番外2

“多咄,多咄贡嘎,”低低的呼唤仿佛从遥远的地方传来,穿透时光迷障,闯进脑海。裴显翻了一个身,不愿意睁眼。“多咄,该醒了……”那个声音停了一下,讥讽地笑了,“或者该叫你裴显?”

那个声音挟带着耀目的光芒,让裴显无法安心阖目。

“多咄……”

“裴显……”

同样的声音唤出的两个名字隔着时空彼此呼应,似乎有人在他的腰间踢了一脚,千年前的多咄,千年后的裴显,同时吃痛跳起来:“哎哟……”

“怎么,还要睡下去?”坐在石头上的俊美青年笑谑地盯着他,语气嘲讽:“还没睡够吗?”

“西亚尔?”多咄远去,裴显的意识逐渐清晰,看清了对方。
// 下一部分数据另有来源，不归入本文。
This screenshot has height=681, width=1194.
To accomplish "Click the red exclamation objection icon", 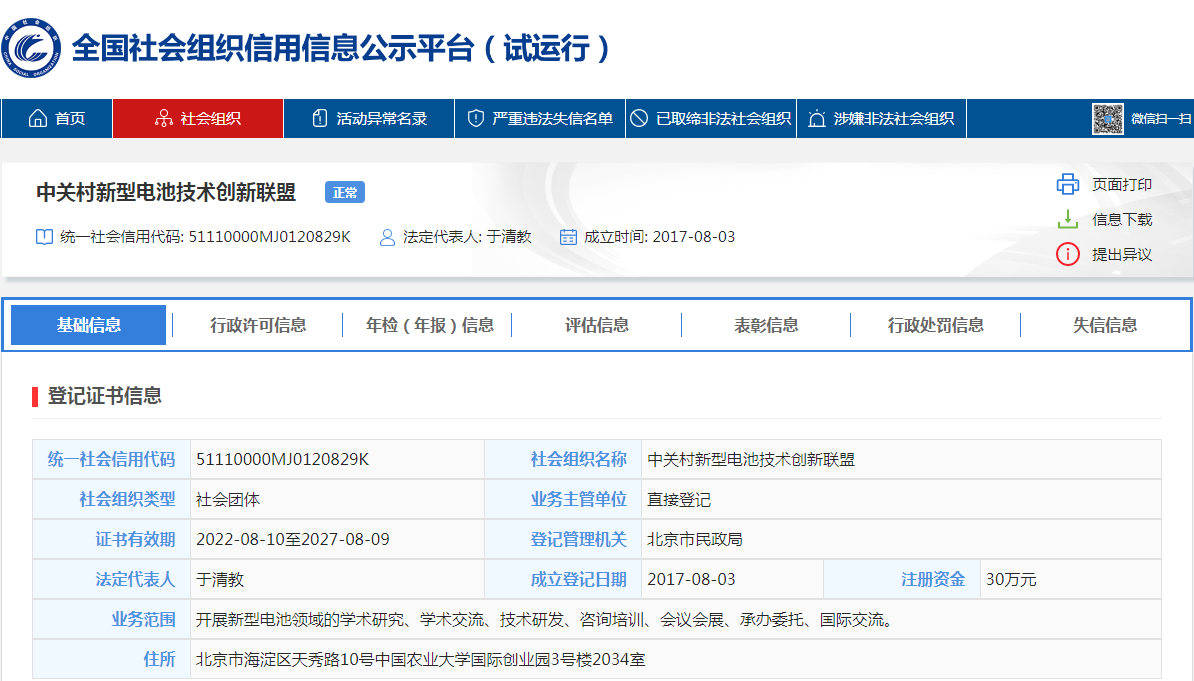I will pos(1068,255).
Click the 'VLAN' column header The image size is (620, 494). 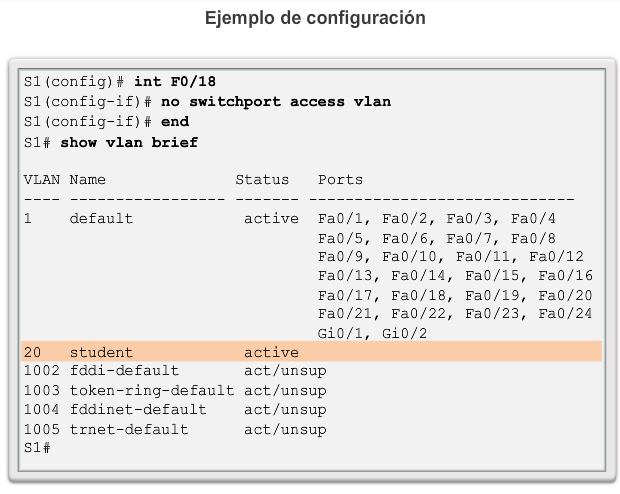[x=42, y=180]
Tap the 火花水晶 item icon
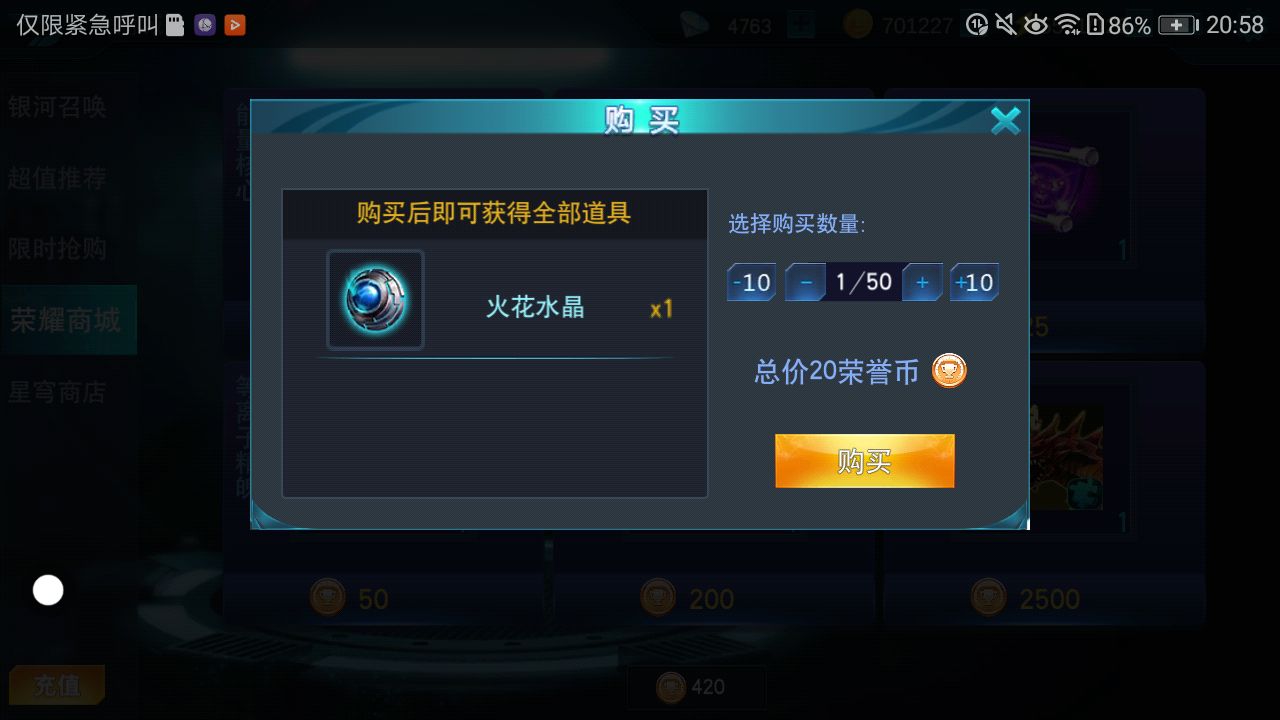Image resolution: width=1280 pixels, height=720 pixels. [376, 300]
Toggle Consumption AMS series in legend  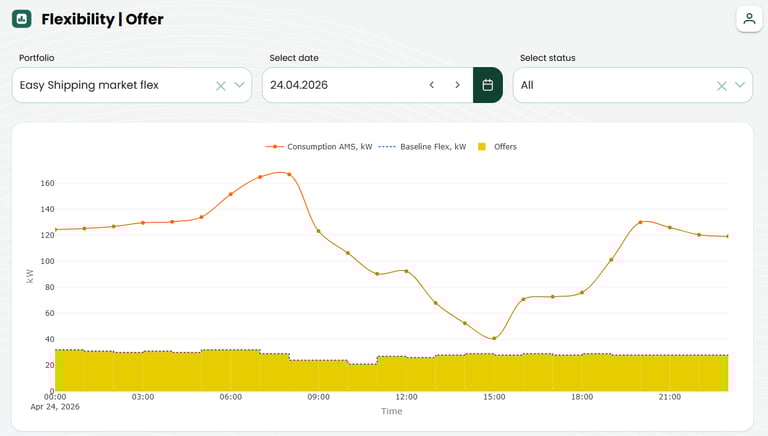coord(320,147)
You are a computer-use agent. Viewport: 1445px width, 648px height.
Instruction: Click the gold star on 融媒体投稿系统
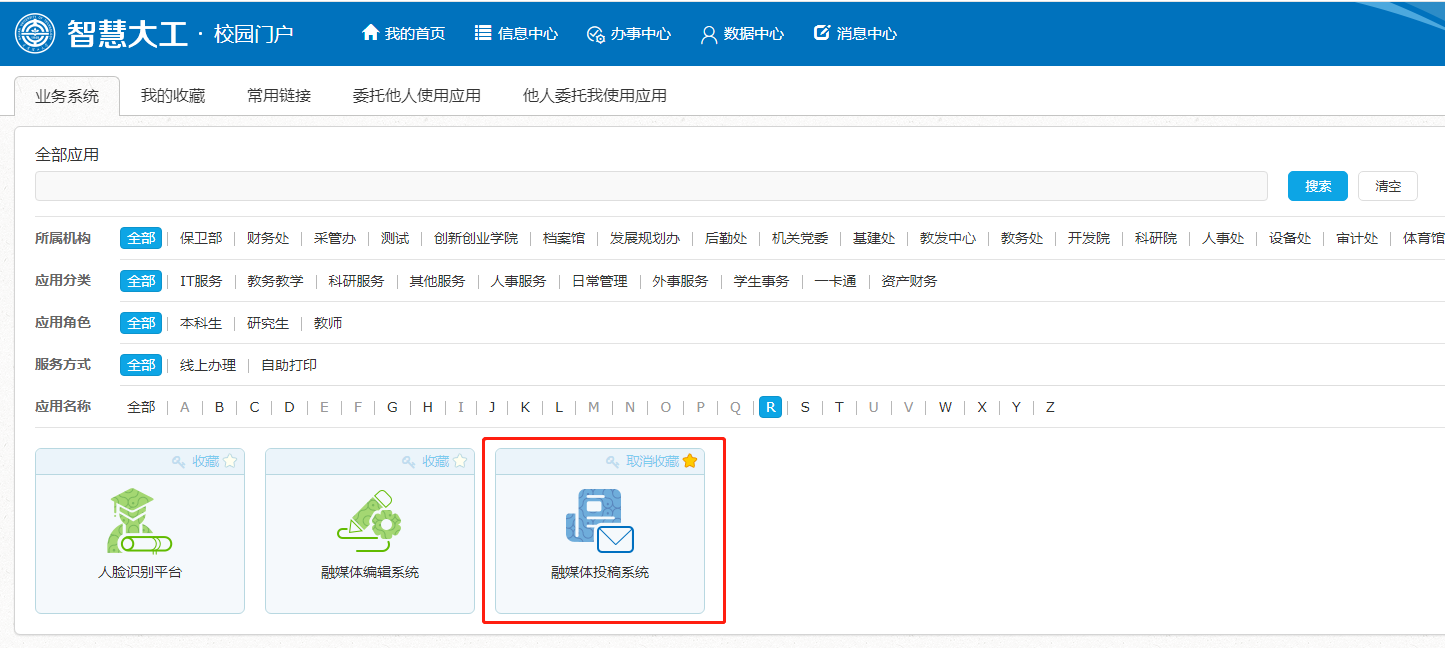click(690, 461)

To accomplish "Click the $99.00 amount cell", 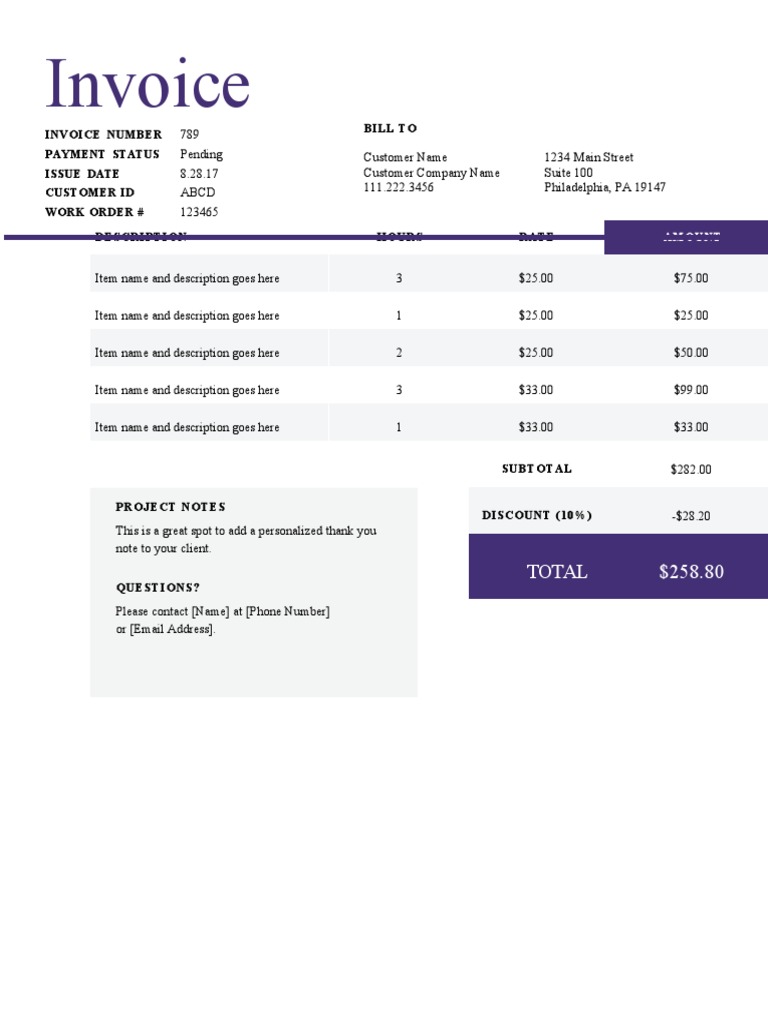I will coord(691,390).
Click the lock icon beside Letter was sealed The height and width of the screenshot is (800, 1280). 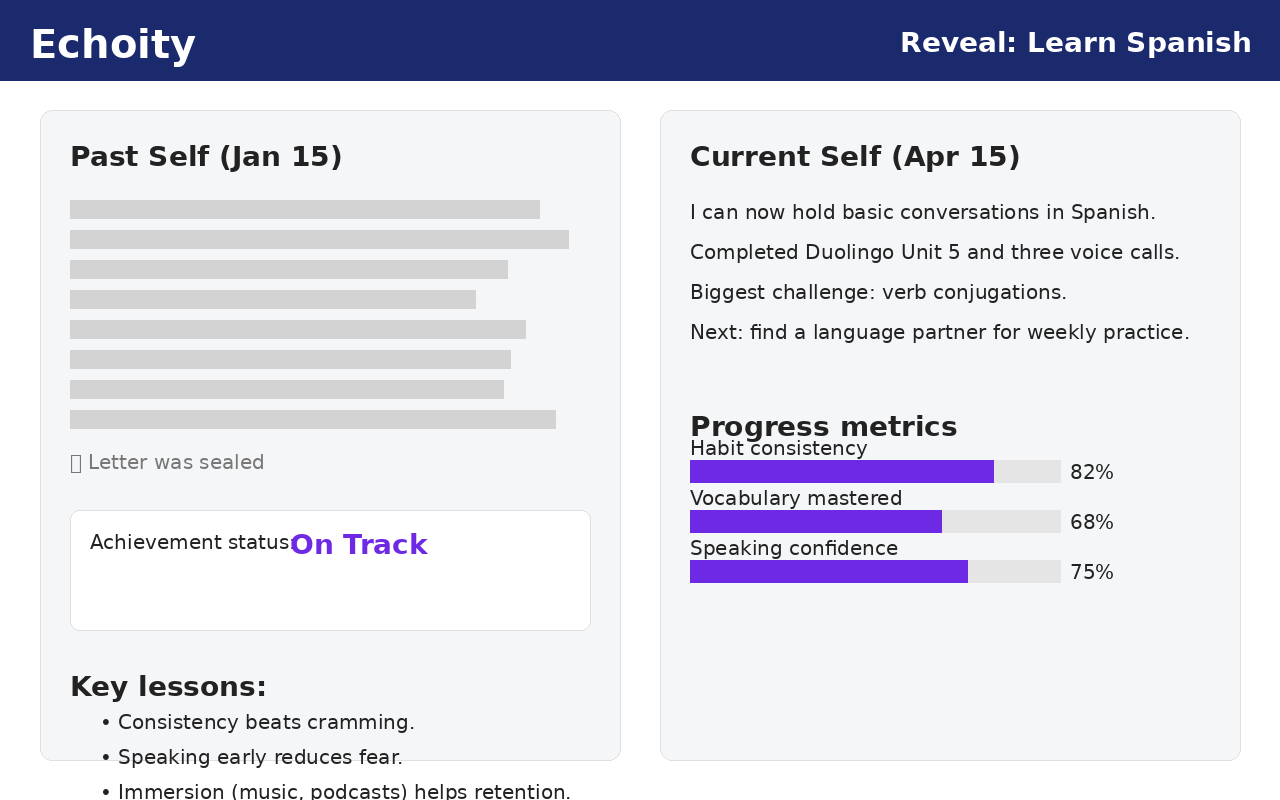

历经千年的风霜,那个曾经无比熟悉的面容不曾改变,阳刚的线条勾勒出天神般的俊美。据传说,达尔果八个兄弟中,只有最小的西亚尔遗传了天神的容貌,所以也最得天神的宠爱。他是曾经是天地间的骄子,拥有无与伦比的耀目光芒,他的骄傲会令日月失色,他的喜怒几乎主宰着高原上一切的风雨变幻。

然而此刻,坐在自己对面的这个神祗一如既往的讥讽笑容中,好像多了些什么,似乎是眼神中覆盖着的一层寒霜,将他那曾经的万丈光焰隔绝在遥远的地方,不可触摸。

“多咄,多咄……我们很久不见了呀。”西亚尔轻轻说着,唇边讥讽的笑容越发浓重。

“西亚尔神……”裴显毕恭毕敬地对着他行五体投地之礼,诧异自己此刻的心情,竟然平静得没有一丝波澜。

“原来你还记得我……”西亚尔仰面看天,“难得啊。”

“您……这些年来可好?”

“嗯,”西亚尔淡淡应着,不置可否。忽而笑了,“没想到你居然会到这里来,这算不算是惊喜呢?”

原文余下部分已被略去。